### MATERIAL
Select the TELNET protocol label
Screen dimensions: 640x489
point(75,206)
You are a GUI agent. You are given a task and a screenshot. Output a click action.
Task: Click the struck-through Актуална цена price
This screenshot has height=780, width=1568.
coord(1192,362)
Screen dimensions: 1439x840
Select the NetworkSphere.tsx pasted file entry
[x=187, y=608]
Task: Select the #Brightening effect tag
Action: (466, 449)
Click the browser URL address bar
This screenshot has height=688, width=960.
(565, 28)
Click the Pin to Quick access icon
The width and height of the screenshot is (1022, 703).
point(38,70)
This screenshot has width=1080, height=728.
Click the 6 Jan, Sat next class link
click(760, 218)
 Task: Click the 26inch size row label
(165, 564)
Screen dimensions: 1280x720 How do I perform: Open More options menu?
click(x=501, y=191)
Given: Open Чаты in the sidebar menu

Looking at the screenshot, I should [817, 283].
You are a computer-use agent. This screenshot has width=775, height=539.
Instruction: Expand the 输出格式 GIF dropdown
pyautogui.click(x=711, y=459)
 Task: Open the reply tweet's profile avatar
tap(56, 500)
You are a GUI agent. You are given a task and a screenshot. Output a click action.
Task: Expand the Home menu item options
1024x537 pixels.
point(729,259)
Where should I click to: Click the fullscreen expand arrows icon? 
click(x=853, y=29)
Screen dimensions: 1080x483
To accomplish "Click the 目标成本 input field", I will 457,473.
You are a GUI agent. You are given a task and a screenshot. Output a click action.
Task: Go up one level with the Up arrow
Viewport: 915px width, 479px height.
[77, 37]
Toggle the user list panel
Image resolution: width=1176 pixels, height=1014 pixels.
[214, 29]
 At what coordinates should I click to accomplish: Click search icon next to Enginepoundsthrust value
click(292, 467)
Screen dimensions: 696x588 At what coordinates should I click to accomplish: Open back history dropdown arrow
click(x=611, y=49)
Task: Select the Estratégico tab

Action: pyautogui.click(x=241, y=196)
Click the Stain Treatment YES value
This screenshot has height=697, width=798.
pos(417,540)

### WRITTEN TASK
Rewrite all of the items above as a numbered list, one line per number, and leave out the blank lines.

### ANSWER FOR THIS EXERCISE
1. Select the TELNET protocol label
2. Screen dimensions: 640x489
3. point(75,206)
4. You are a GUI agent. You are given a task and a screenshot. Output a click action.
5. Task: Click the struck-through Актуална цена price
6. This screenshot has height=780, width=1568.
7. coord(1192,362)
8. Screen dimensions: 1439x840
9. Select the NetworkSphere.tsx pasted file entry
10. [x=187, y=608]
11. Task: Select the #Brightening effect tag
12. Action: (466, 449)
13. Click the browser URL address bar
14. This screenshot has height=688, width=960.
15. (565, 28)
16. Click the Pin to Quick access icon
17. The width and height of the screenshot is (1022, 703).
18. point(38,70)
19. This screenshot has width=1080, height=728.
20. Click the 6 Jan, Sat next class link
21. click(760, 218)
22.  Task: Click the 26inch size row label
23. (165, 564)
24. Screen dimensions: 1280x720 How do I perform: Open More options menu?
25. click(x=501, y=191)
26. Given: Open Чаты in the sidebar menu
27. Looking at the screenshot, I should [817, 283].
28. You are a computer-use agent. This screenshot has width=775, height=539.
29. Instruction: Expand the 输出格式 GIF dropdown
30. pyautogui.click(x=711, y=459)
31.  Task: Open the reply tweet's profile avatar
32. tap(56, 500)
33. You are a GUI agent. You are given a task and a screenshot. Output a click action.
34. Task: Expand the Home menu item options
35. 1024x537 pixels.
36. point(729,259)
37. Where should I click to: Click the fullscreen expand arrows icon? 
38. click(x=853, y=29)
39. Screen dimensions: 1080x483
40. To accomplish "Click the 目标成本 input field", I will 457,473.
41. You are a GUI agent. You are given a task and a screenshot. Output a click action.
42. Task: Go up one level with the Up arrow
43. Viewport: 915px width, 479px height.
44. [77, 37]
45. Toggle the user list panel
46. Image resolution: width=1176 pixels, height=1014 pixels.
47. [214, 29]
48.  At what coordinates should I click to accomplish: Click search icon next to Enginepoundsthrust value
49. click(292, 467)
50. Screen dimensions: 696x588 At what coordinates should I click to accomplish: Open back history dropdown arrow
51. click(x=611, y=49)
52. Task: Select the Estratégico tab
53. Action: pyautogui.click(x=241, y=196)
54. Click the Stain Treatment YES value
55. This screenshot has height=697, width=798.
56. pos(417,540)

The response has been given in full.